Exam Nerves – and how to help
Are your kids just beginning to sit their exams.
Tips to support your children through their exams
There are lots of times in life when we are facing big stressful events. Having exams is no different. It is a big stressful event in their life and maybe yours as well. A time when often children feel they are judged just by their ability. The thing is exams do not define who they are and if they should fail their exams it does not make them a failure. Generally in life you learn more when things go wrong than when they go right!
Try to get your kids to shift their thinking
Get your kids to approach exams the same way they would approach something which was fun and important to them. This could be a sporting fixture, a special party or a holiday.
Help them to focus on the “end game” e.g. the exams will be over in a couple of weeks and then they will be able to ……(do whatever it is they are missing out on…..) So that means preparation for the event.
Create a revision timetable and adopt a daily routine
- Suggest they organise themselves a revision routine.
- Talk to them about what you might be able to do to help
- Print this post off and put it somewhere they can read it
You might also want to take a look at the following websites or suggest your kids visit them too: The Mix and NHS. Both websites provide excellent advice around exam stress.
Revision pointers to help concentration
- Avoid getting over-tired. No one can concentrate when they are tired.
- Work in short manageable bursts.
- Don’t start working very early in the morning (this can lead to anxiety) or late in the evenings (leads to becoming over tired and may lead to being unable to sleep).
- Take regular breaks and do something different. Ideally physical. Dance to music, take a walk.
- Try to avoid very late nights.
- Study in a well-lit room, or near a window.
- Make sure you get outside as often as you can for fresh air.
- Best times to study are 9:00am to 12am and 4.00 pm to 6:00 pm (although I have to say my kids do not stick to these times at all).
- Worst times: after lunch 1:00pm to 3:00pm as body clock is sluggish and at night.
- Keep in take of sugar down. Too much sugar lowers blood sugar level, makes you sleepy, and makes you need more! ‘Energy’ sweets are especially bad for this.
- Cut down on caffeine – in short-term caffeine makes you feel more alert, but large doses lead to insomnia and increased tension/anxiety.
- Avoid too many carbohydrates (from potatoes, pasta, rice, bread) just before busy revision spells or exams, as these food make you sleepy.

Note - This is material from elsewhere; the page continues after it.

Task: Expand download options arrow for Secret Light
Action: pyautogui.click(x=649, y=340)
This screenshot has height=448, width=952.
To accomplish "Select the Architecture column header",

- Do not diet while doing exams. Being hungry may lead to lack of concentration.
Spoil them a bit
Not sure what the experts would make of this advice – but the following worked for us in times of stress, upset or exhaustion. My kids love Horlicks and hot chocolate made with real dark chocolate. These comforting drinks and treats serve two purposes. Firstly, they pep them up a bit, and secondly they show them we care. Sometimes this can work a lot better than talking to stressed adolescents.